Known arrangements for inductive position measurement operate, for example, according to the LVDT (linear variable differential transformer) principle and comprise one primary coil and two secondary coils, where the primary coils are supplied by oscillator electronics with an alternating current of constant frequency. A ferromagnetic core is moved without contact between the coils encapsulated in a housing. Depending on the position of the magnetic core, alternating voltages are induced in the two secondary coils. A displacement of the magnetic core causes a higher voltage in one secondary coil and a lower voltage in the other secondary coil, where the difference of two secondary voltages is proportional to the displacement of the core. It is problematic in this case that the actual object to be measured, whose motion is intended to be detected, must be mechanically connected to the magnetic core so that it picks up the motions to be measured. The connection can, for example, be realized by welding or via a thread. Both variants are mechanically extremely complicated.
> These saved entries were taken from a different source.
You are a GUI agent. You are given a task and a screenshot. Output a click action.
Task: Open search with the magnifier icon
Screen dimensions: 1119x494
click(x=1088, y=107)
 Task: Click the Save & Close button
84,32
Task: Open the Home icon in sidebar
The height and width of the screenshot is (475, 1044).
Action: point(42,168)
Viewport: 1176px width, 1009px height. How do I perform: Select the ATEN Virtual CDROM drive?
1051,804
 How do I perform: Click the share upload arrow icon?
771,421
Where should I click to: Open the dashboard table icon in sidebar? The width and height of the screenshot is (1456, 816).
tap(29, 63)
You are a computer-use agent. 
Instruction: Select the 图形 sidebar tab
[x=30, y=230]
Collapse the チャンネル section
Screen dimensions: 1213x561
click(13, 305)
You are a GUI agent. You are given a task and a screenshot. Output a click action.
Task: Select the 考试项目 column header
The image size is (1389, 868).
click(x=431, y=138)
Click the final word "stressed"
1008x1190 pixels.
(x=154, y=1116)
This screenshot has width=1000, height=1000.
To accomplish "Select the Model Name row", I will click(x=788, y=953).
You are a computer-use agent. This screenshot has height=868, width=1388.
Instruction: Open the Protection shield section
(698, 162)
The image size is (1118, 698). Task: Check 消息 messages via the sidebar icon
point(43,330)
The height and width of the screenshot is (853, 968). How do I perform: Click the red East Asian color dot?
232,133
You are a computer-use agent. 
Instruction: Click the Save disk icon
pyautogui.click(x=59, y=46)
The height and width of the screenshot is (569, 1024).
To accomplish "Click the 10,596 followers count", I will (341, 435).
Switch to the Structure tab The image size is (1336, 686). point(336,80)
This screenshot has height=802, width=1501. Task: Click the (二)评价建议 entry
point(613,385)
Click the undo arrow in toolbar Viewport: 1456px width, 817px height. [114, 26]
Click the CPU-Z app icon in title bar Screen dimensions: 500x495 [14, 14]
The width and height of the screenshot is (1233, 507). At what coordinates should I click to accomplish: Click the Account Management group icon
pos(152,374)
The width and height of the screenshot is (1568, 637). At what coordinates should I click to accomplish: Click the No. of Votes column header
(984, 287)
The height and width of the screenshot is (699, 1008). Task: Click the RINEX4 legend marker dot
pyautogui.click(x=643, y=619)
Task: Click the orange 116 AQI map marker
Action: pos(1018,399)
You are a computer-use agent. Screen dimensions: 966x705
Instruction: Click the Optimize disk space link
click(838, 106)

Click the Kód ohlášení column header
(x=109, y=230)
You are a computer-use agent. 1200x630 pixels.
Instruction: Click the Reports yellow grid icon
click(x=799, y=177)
From U.S. Pat. No. 5,629,619 an eddy current sensor is known in which a measuring coil has also already been provided with several voltage taps. The partial impedance of the measuring coil between two voltage taps is affected, depending on the position of the ring, by a ring engaging around the coil housing with spacing. With the aid of an evaluation circuit, the position of the ring relative to the voltage taps can be determined. In so doing, there is also the disadvantage that the object actually to be detected must be connected to the ring in a mechanically complicated manner.
The object of the present invention is to develop and extend a position-measuring system operating without contact and of the type stated in the introduction in such a manner that the object to be measured can be defined as a simple machine component.